Step 2. This opens a new window, where you must navigate to the "Security" tab to look into the permissions set across the file or folder. To edit the permission for any user that has access to it, select the user and click on "Edit".
Step 3. As this leads to a new window, you can find the permissions across the section named "Permissions for Authenticated Users". Check the appropriate permissions you want to set and click "OK". To conclude, you can click "OK" and apply for all permissions.
Step 4. If you wish to add more users and set their file and folder permissions, click on "Add" across the "Edit" window and set their respective credentials to set them up for the file and folder permission.
What if you cannot change the Windows file and folder permissions across your Windows device? This is nothing to get confused about, as different situations are restricting you from changing the Windows file and folder permissions across it. Let's look ahead into some of these prominent situations to understand more about the concerning conditions:
- If the checkboxes across the Permissions dialog box are unchecked and cannot be filled out, these permissions are gained from the folder where the specific file or sub-folder is present. To break this and make the checkboxes appear, open up the "Advanced" option across the "Security" tab. Next, tap on the "Disable Inheritance" button to remove the inherited permissions.
- There might be a case where you may not discover the Security tab in the settings of the file or folder. Look into the properties of the drive that contains the file or folder, as this tab is accessible for NTFS drives and cannot be discovered for the FAT File system.
- If the checkmarks for permissions are still not visible even after the changes are made, they can be found across the Special Permissions box. You might need to navigate to the "Advanced" options from the "Security" tab, where you have to specify the user or group and click on the "View" button. Then, on the following options screen, go to the bottom to view the permissions.
- Considering the Permissions box is not available for a user, you need to check the rights of your account. If you are logged into the system as a Standard user, you can only view your permission settings. The permissions box would not be available when logging in as another user.
This article has provided details about the Windows file and folder permissions. With the guide to accessing them, complete information about their functionality and operation has been considered. Through this article, we hope you have learned the specific Windows settings required to keep your data restricted.
FAQs About Windows File and Folder Permissions
Every user might have a few questions about the Windows file and folder permissions. Thus, we have outlined a set of FAQs to make things easier for users:
1. Do file permissions override the folder permissions?

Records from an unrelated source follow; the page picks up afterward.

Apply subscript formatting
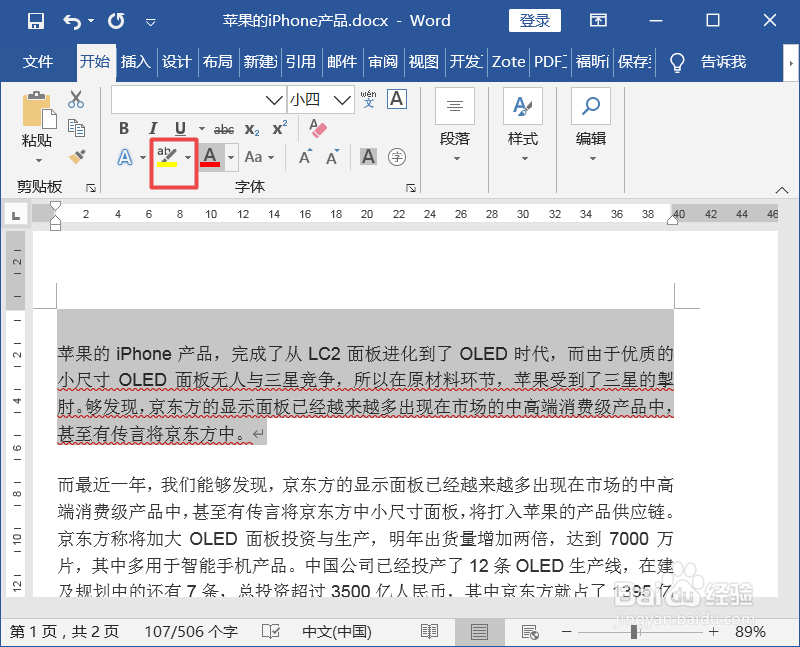This screenshot has width=800, height=647. [x=251, y=128]
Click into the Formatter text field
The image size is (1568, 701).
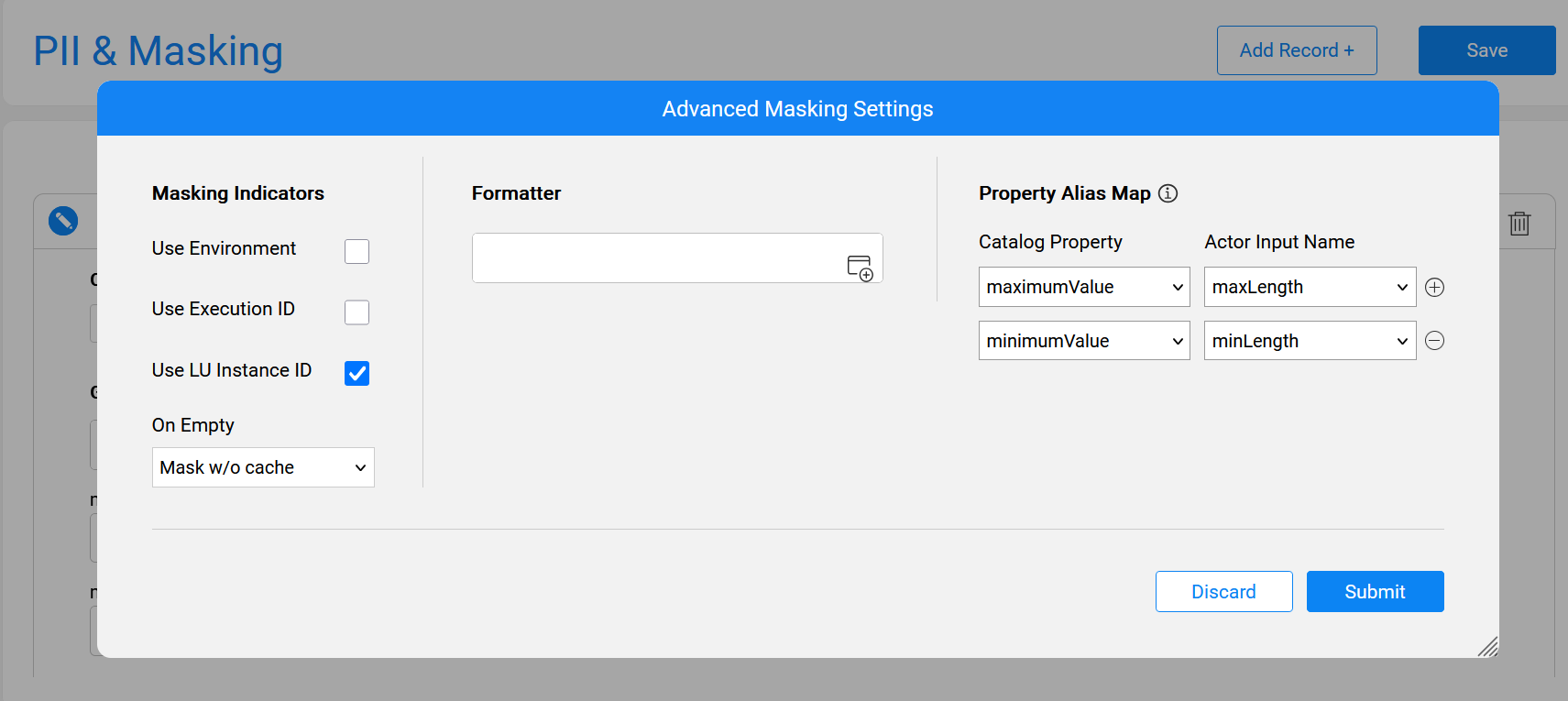pyautogui.click(x=655, y=258)
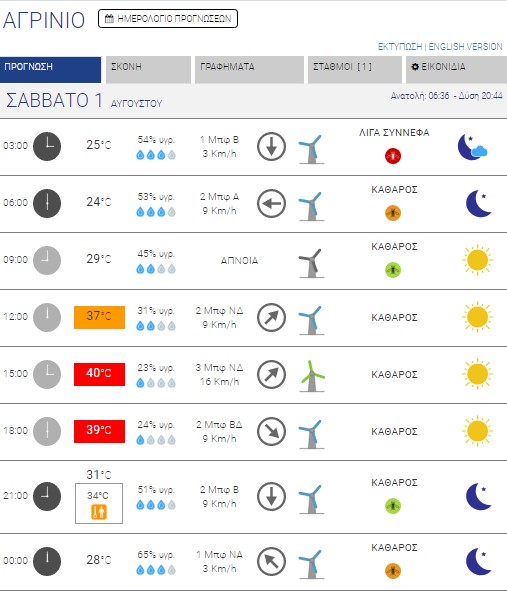Click the partly cloudy moon icon at 03:00

(x=473, y=147)
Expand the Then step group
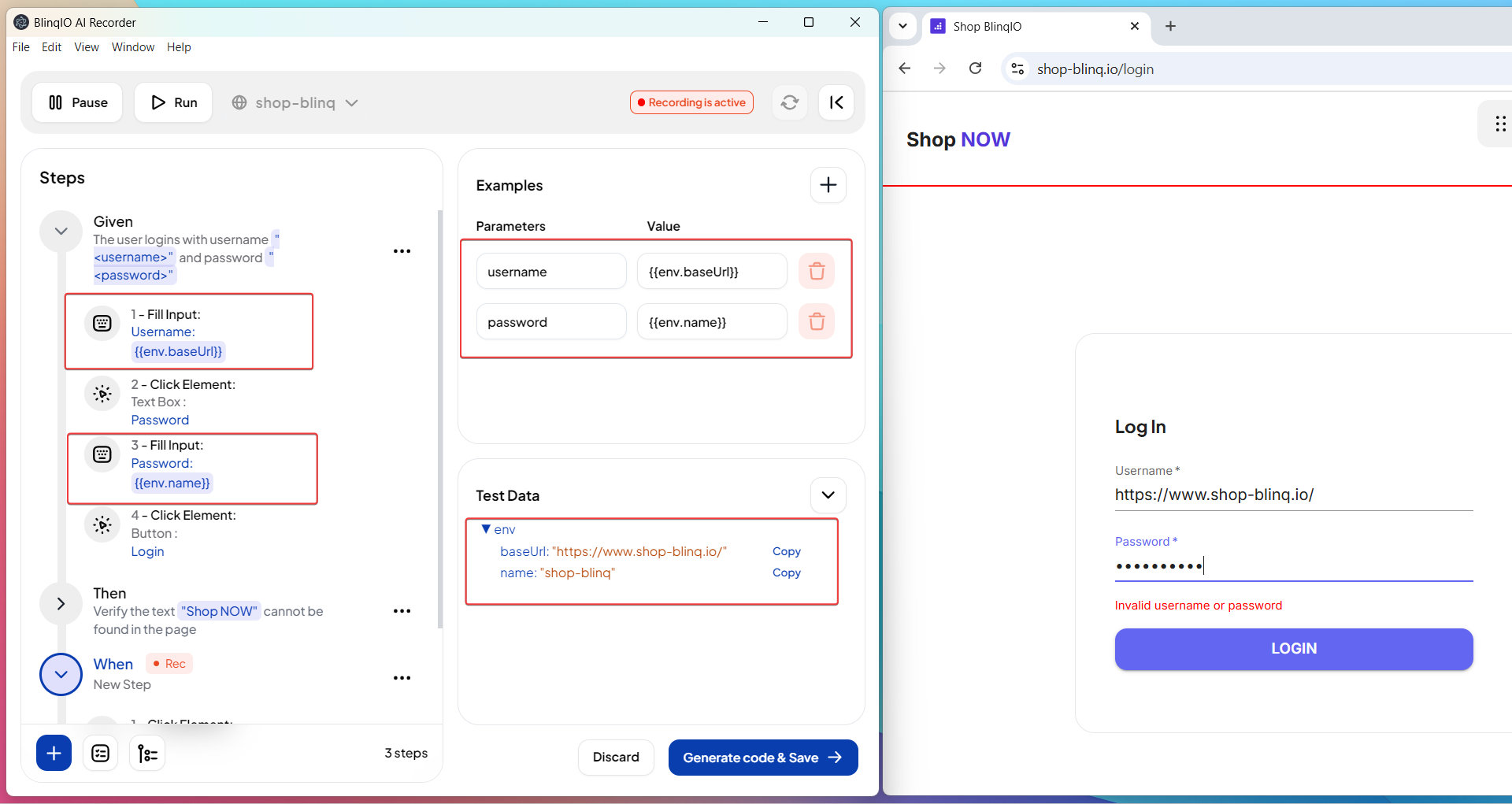 61,604
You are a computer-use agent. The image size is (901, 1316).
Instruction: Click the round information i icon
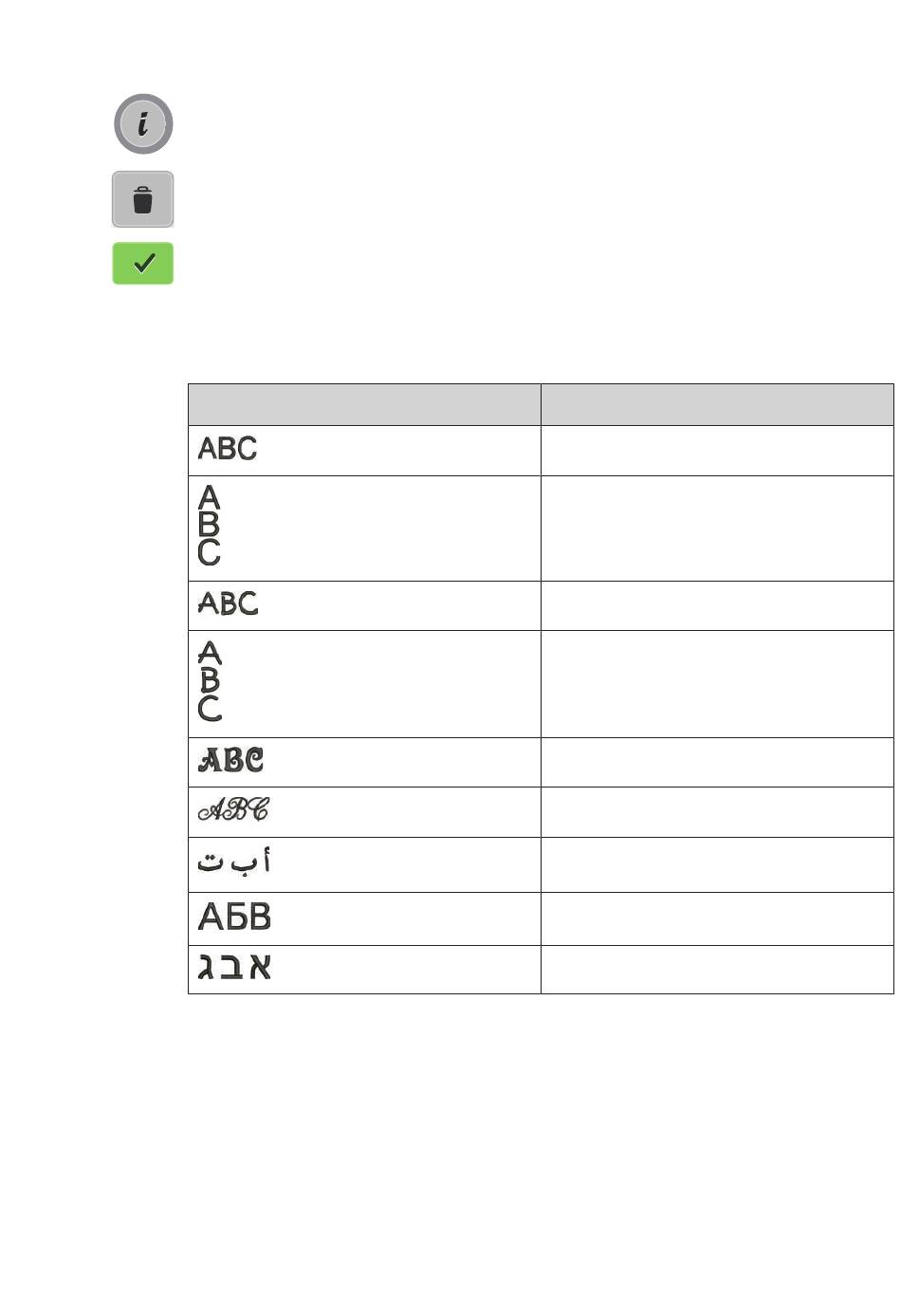[x=143, y=124]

The file permissions override the folder permissions without any issue. They only come to act indifferently if the Full Control permission is given to a specific user across a folder.
2. How do I lock a folder with permissions?
To lock a specific folder with permissions, you need to access it and right-click on it to open "Properties". From there, lead into the "Advanced" section, where you need to check the option of "Encrypt contents to secure data". Confirm the option for the specific folder or all the content across the folder and set a lock for the folder.
3. How do I remove folder security permissions?
To remove the folder permissions for a user, you need to access the same settings as done in the provided method in Part 3 above. As you open the permissions for a specific user, you need to change their settings to "Allow" for different attributes to remove their permissions.